● **Screenshot grounding data**
* * *

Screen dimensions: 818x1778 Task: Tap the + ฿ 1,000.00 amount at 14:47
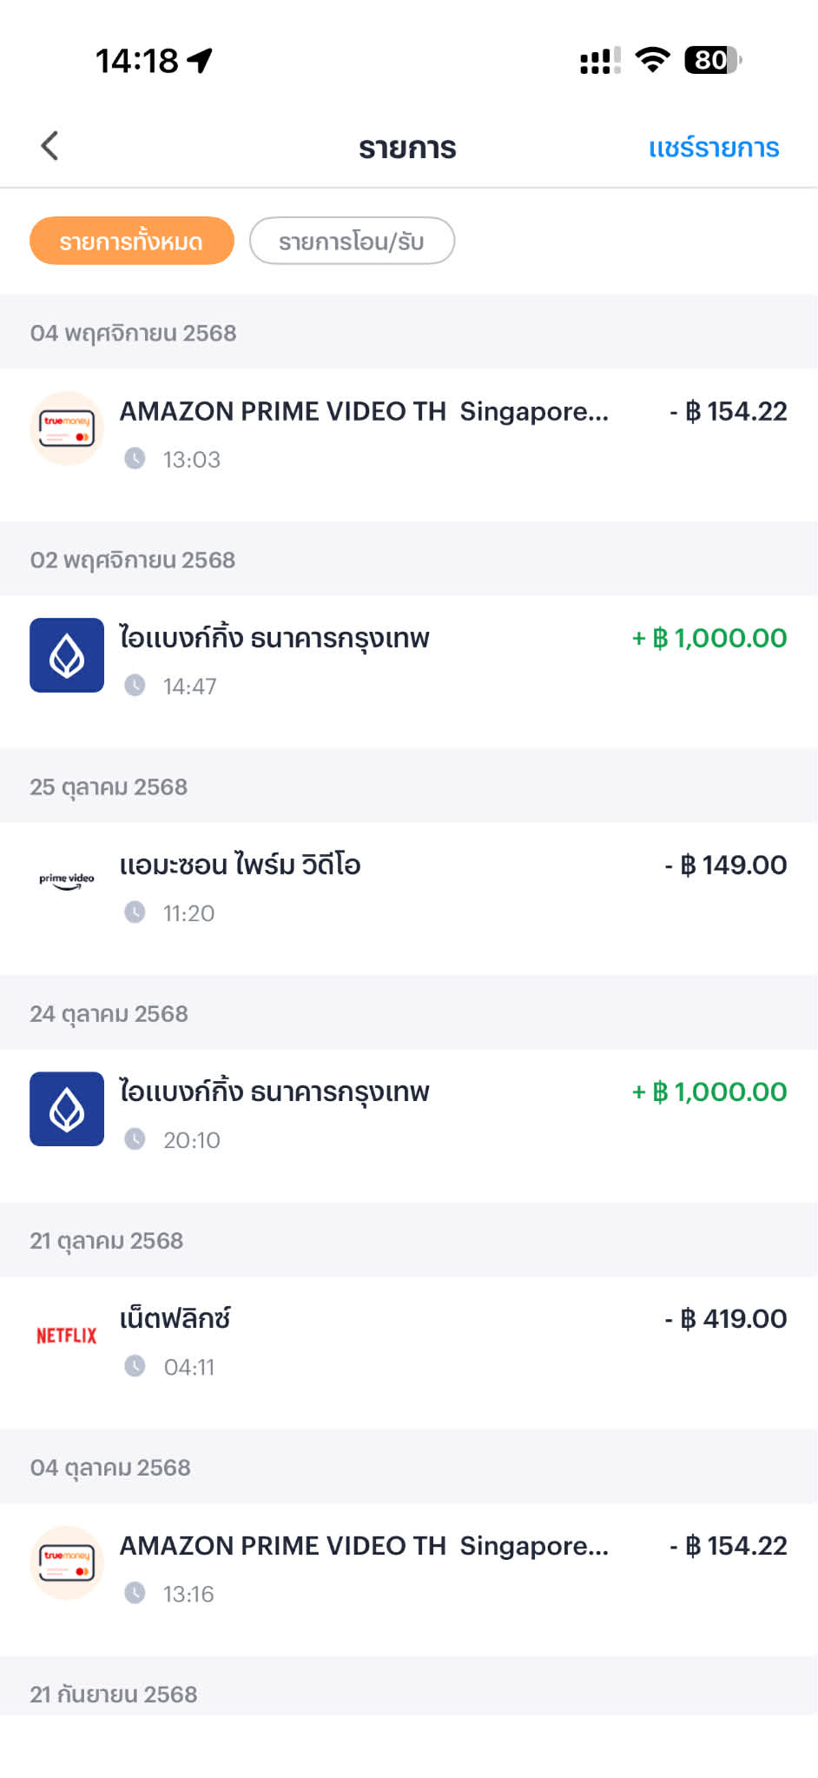click(709, 638)
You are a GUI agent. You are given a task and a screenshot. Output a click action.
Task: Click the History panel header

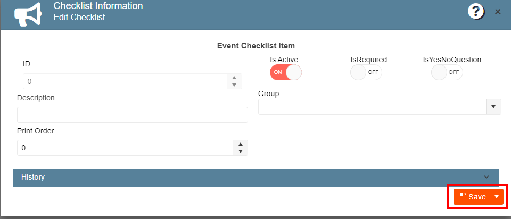coord(256,178)
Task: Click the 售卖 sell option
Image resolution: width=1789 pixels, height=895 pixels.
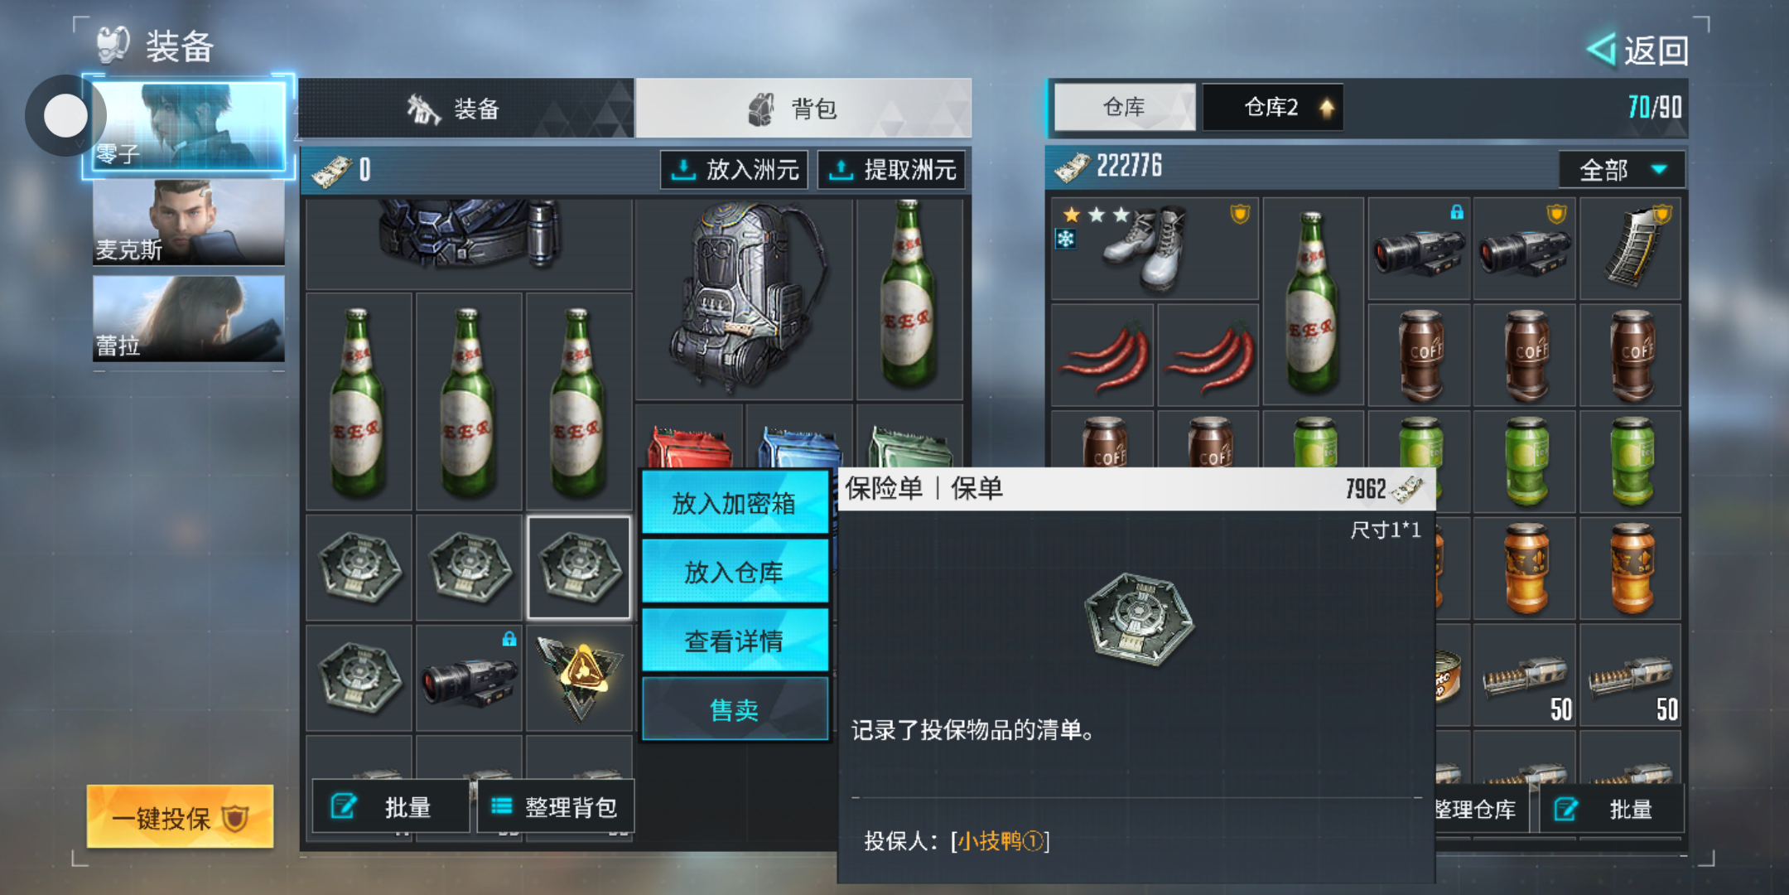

* * *

Reproduce exactly, with nothing added, the lines from the line with "Task: Click the History panel header" through the end of the entries above; pictures are to be left out.

● **ANSWER FOR THE TASK**
Task: Click the History panel header

coord(256,178)
Task: Click the 售卖 sell option
Image resolution: width=1789 pixels, height=895 pixels.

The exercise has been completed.